- [The data]:
++++++++++

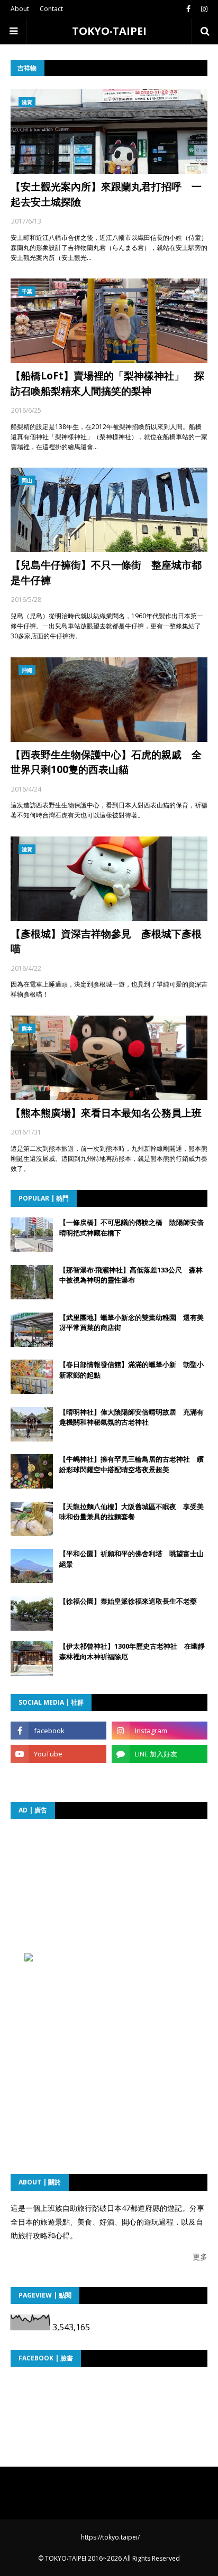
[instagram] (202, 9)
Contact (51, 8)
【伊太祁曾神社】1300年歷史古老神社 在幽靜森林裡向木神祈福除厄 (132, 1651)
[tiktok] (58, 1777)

++++++++++

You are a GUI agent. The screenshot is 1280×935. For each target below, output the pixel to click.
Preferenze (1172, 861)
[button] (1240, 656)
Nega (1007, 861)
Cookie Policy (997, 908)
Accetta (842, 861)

++++++++++

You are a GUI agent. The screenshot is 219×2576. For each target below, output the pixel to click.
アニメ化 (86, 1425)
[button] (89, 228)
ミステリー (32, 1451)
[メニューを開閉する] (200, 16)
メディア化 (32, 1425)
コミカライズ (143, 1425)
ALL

++++++++++

- [What this task involves]: Give the count of lines containing the word "each" in the listing, and no other text.

- [Result]: 2